When recently approached by a search optimizer on Twitter who was looking for help and advice on getting out of the Google Sandbox, Gary Illyes replied that Google do not even have a sandbox.
The concept of Google having a Sandbox was initially introduced in 2004 when several SEOs were experiencing positive search positions in the first couple of weeks for their targeted search terms – only to find that their websites had dropped significantly in the SERPs for those very same keywords after a period of a few more weeks.
As far as the webmasters and SEOs were concerned, it looked as though their new sites were being punished by Google and placed in a so-called Sandbox for reasons that were anyone’s guess.
However, in 2005, Matt Cutts (Senior Google Search Engineer) also claimed that there was no such thing as a Google Sandbox – although he said there were parts of the algorithm that could affect certain websites in specific industries in a way that users might easily perceive as being Sandboxed.
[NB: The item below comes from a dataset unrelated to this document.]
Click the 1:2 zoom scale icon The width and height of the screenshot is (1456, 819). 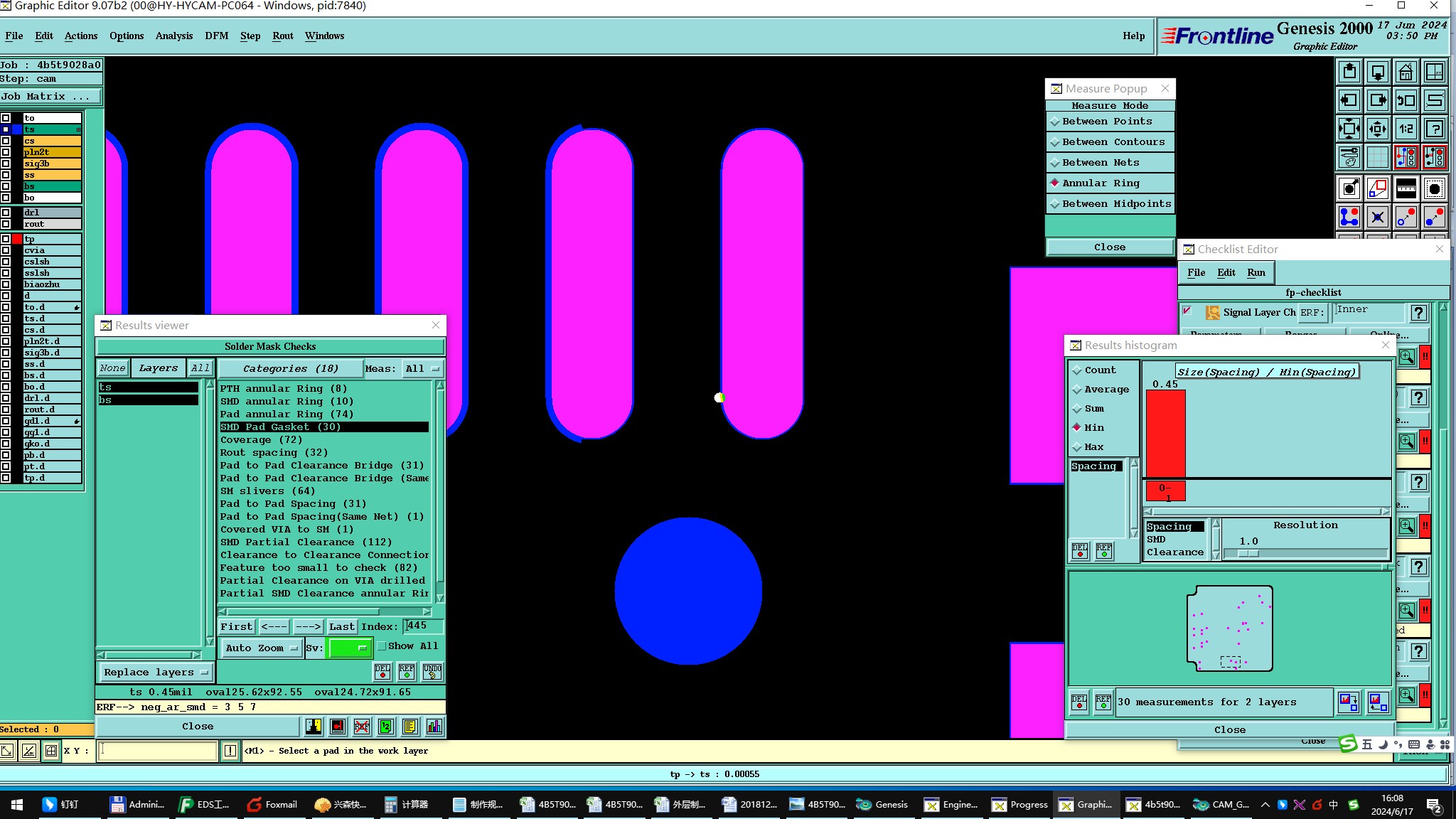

So , What Does All This Actually Mean?
Well, it looks like that for some industries at least, there is a kind of Sandbox in operation that Google had incorporated into an update in order to counteract certain types of spam. Of course, whether or not you choose to call this “perceived Sandbox” an actual Sandbox or not, is entirely up to you – although many users do actually consider the Sandbox to be a genuine entity!
And, Which Sites Are Actually Affected?
If a new site suddenly comes along that has been well optimized for its competitive search terms – even with several quality backwards links in place on trusted sites – it seems that the web pages themselves might actually be placed in a Sandbox or “holding tank” for anywhere up until a year.
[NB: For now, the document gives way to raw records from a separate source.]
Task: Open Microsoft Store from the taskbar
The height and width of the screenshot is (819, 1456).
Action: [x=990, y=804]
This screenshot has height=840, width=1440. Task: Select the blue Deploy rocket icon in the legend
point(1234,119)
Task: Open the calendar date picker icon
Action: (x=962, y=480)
Then, depending what the industry you are in, once a certain amount of time has passed, the site should pick up again in terms of the SERPs.
There are some Google users consider this a probation period while the Search engine provider gathers relevant user signals that can be applied in the ranking algorithm.
Whatever is actually going on, it definitely does seem like a Sandbox exists – especially if it seems your site has been unreasonably blocked from appearing as well placed in the results as it should be.
The fact that Google say that they do not call this feature a Sandbox by name seems somewhat irrelevant.